## Alıştırma görevleri
1 – Siyasi liderlik yazısında "lider" ile başlayan bütün kelimeleri, büyük ya da küçük harfle yazılmış olmalarına bakmadan, metinde geçtikleri sırayla yazın.
2 – Siyasi liderlik yazısından "ÇÖKTÜRÜLEMEYEN DİZ…" ile başlayıp "liderlik sorunu var." ifadesine kadar süren bölümü olduğu gibi alıntılayın.
3 – Siyasi liderlik yazısını kaldığı yerden sürdürün.

## Metin bloğu
▬▬▬▬▬▬▬▬▬▬
ÇÖKTÜRÜLEMEYEN DİZ…
İsmail ŞİMŞEK
i-simsek33@hotmail.com -Bu gün muhalefet perspektifinden genel siyaset zemininde bu ülkede hala ciddi bir siyasal liderlik sorunu var.
Lider sorunu var derken kasdettiğim Cumhurbaşkanı Erdoğan önderliğindeki, iktidar partisinin karşısında muhalefet olarak siyaseti dönüştürecek politikalar üretecek bunu yaparken dönüşümün ateşleyicisi olabilecek yeni bir lider yeni bir ‘’siyasal ikondan’’ bahsediyorum.
▬▬▬▬▬▬▬▬▬▬
## Gösterilen liste
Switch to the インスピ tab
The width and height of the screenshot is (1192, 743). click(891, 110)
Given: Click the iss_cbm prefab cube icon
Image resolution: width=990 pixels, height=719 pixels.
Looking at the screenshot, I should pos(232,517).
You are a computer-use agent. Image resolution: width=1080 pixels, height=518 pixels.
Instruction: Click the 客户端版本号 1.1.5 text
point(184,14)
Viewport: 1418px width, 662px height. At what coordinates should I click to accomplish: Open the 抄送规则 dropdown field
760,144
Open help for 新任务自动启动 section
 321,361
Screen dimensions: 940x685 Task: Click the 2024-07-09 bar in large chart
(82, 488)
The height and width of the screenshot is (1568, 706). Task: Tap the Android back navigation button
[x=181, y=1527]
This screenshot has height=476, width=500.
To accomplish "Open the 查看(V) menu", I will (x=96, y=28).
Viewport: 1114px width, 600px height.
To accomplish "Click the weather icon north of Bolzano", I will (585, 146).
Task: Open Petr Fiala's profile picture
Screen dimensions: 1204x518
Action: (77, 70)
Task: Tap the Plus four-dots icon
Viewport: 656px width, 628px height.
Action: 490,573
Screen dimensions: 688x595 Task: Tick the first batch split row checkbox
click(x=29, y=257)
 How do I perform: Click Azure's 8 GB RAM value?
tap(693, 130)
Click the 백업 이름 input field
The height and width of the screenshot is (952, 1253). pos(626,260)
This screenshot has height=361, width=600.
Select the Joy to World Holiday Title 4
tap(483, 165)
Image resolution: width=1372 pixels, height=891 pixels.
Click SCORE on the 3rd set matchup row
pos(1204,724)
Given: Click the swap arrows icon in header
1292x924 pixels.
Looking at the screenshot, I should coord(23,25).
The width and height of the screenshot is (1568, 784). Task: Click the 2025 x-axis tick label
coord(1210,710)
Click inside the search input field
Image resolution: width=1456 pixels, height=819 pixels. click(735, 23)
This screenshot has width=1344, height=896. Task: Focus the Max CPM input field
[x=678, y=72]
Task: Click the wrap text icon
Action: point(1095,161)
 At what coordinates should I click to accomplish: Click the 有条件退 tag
▬▬▬▬▬▬▬▬▬▬
## Alıştırma sonuçları
1 – liderlik, Lider, lider

2 –
ÇÖKTÜRÜLEMEYEN DİZ…
İsmail ŞİMŞEK
i-simsek33@hotmail.com -Bu gün muhalefet perspektifinden genel siyaset zemininde bu ülkede hala ciddi bir siyasal liderlik sorunu var.

3 –
Bu eksiklik ülke siyasetine zevk vermediği gibi seçmen tipolojisine bir umut vaat etmekten çok uzak sadece ve sadece acaba bir gün olur mu mukabilinde beklenti siyaseti üreten; sıkıcı, zevk alınmayan , siyaseti ezik bir sistem içesine hapseden ezik bir siyaset tarzından bahsediyorum. ‘’Oysa siyaseti fonksiyonel hale getiren liderlerdir.’’
Seçmen davranış tipolojisinde her ne kadar siyaset psikolojisi önemli bir yer tutsada bunu bütünleyen bazen ekonomik sebepler, bazende etnolojik ve mezhepsel sebeplerdir. Ancak siyasete cansuyu veren, uğrunda fedakarlık yapılabilecek zemin; ancak lider potansiyeli ile örülür ve arkasında yürünürek mesafe alınabilir.
İç siyasette Cumhurbaşkanı Erdoğan’ın güçlü ve karizmatik kişiliği karşısında sönük ve aciz kalan siyasal liderlerin yetersizlikleri olabilir ancak asıl olan Cumhurbaşkanı Erdoğan dirençli, dirayetli, ilkeli, yalan siyasetine mesafeli kişiliği ile siyasette ikon olmasından kaynaklanan seviye üstünlüğü olarak düşünmek lazım.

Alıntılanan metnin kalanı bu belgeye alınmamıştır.